Ergonomie im Home Office

Die Anforderungen an einen ergonomischen Arbeitsplatz sind gesetzlich klar geregelt und werden in vielen Unternehmen durch Arbeitsschutz oder Betriebsärzt*innen überprüft und angepasst. Nachdem ein Großteil der deutschen Unternehmen seine Büromitarbeiter*innen zur Verhinderung von Ansteckungen mit dem Coronavirus ins Home Office geschickt hat, waren diese Regelungen natürlich erst einmal hinfällig: zu verlockend ist es, auch auf der Couch oder bei gutem Wetter im Gartenstuhl zu arbeiten, oft am eigenen Laptop. Zwar bestehen zu dieser kurzfristigen Anordnung von Home Office im Gegensatz zur Telearbeit (s. Arbeitsstättenverordnung §2 Abs.7»)  häufig keine vertraglichen Grundlagen, grundsätzlich ist der Arbeitgeber aber verpflichtet, für einen sicheren Heimarbeitsplatz zu sorgen. Und während viele Unternehmen zwar angeben, auch in Zukunft Home Office ermöglichen zu wollen, handelt es sich zunächst um eine Übergangslösung während der akuten Pandemiezeit, deren weitere Entwicklung abzuwarten bleibt.

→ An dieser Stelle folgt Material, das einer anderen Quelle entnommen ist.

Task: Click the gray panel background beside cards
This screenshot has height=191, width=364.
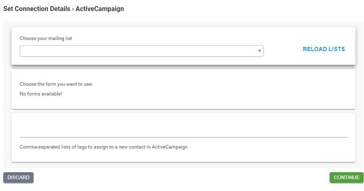Action: coord(7,93)
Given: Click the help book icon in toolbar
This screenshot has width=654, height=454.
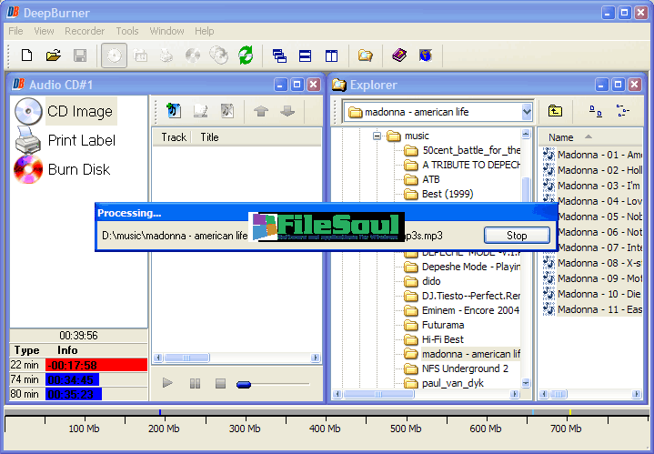Looking at the screenshot, I should click(399, 55).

Die Bedingungen, unter denen viele Menschen zu Hause arbeiten, zeigt eine Umfrage der Fachhochschule Dortmund im Auftrag der Neuen Assekuranz Gewerkschaft» unter über 1.000 Erwerbstätigen in der Versicherungswirtschaft stellvertretend auf:

Quelle:
Homeoffice. Ergebnisse der NAG Homeoffice-Umfrage 2020 unter Beschäftigten der Versicherungswirtschaft.
Studie Dortmund/ Gießen, September 2020 Fachhochschule Dortmund | NAG (Herausgeber)

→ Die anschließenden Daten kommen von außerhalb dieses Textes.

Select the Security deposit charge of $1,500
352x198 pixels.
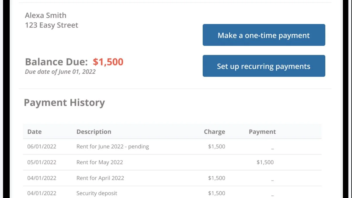point(216,193)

Das Fraunhofer-Institut für Produktionstechnik und Automatisierung  weist darauf hin, dass muskoskelettale Erkrankungen in der DACH-Region die häufigste Ursache für Krankschreibungen bzw. Arbeitsunfähigkeit sind, und zeigt die betriebswirtschaftlichen Auswirkungen arbeitsergonomischer Maßnahmen auf».

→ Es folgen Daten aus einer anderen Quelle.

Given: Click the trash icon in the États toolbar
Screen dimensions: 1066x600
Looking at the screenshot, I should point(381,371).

Um gesundheitlichen Folgen entgegenzuwirken, die bereits nach zwei Tagen auftreten können, empfehlen die Arbeitsschutzexpert*innen des TÜV folgende Maßnahmen zur Einrichtung eines sicheren Arbeitsplatzes zu Hause»:

  • Einrichtung: Ergonomischer Stuhl mit höhenverstellbarem Sitz und Armlehnen sowie dynamischer Rückenlehne. Der Tisch sollte möglichst matt sein, um nicht zu blenden, und die Tischkante sollte sich ungefähr auf Höhe mit den Ellenbogen befinden. Der Sehabstand zum Bildschirm sollte zwischen 50 und 80cm betragen, wobei die oberste Zeile nicht über Augenhöhe liegen sollte.
  • Haltung: Ober- und Unterarme sowie Ober- und Unterschenkel in 90-Grad-Winkel zueinander. Die Füße berühren den Boden vollständig.
  • Bewegung: wegfallende Gänge zu Meetings, zum Kaffeeholen oder in die Kantine führen zu noch mehr Sitzen. Die richtige Mischung besteht laut den Experten aus 50% Sitzen, 25% Stehen und 25% Gehen.
  • Wenn möglich: eigener Raum für eine bessere Trennung von Beruf und Freizeit, nichtblendende Lichtquellen (parallel zum Fenster) sowie ein externer Bildschirm mit je einzelner Maus und Tastatur.

Die Ausnahmesituation der Pandemie verlangt allen Beteiligten viel ab. Es ist daher unbedingt wichtig, dass die Maßnahmen, die zum Gesundheitsschutz von Arbeitnehmer*innen ergriffen werden, diesen nicht auf anderem Wege gesundheitlich schaden. Dazu gehört es eben auch, die notwendige Beachtung von Arbeitsschutzmaßnahmen auch auf die Arbeit im Home Office auszudehnen.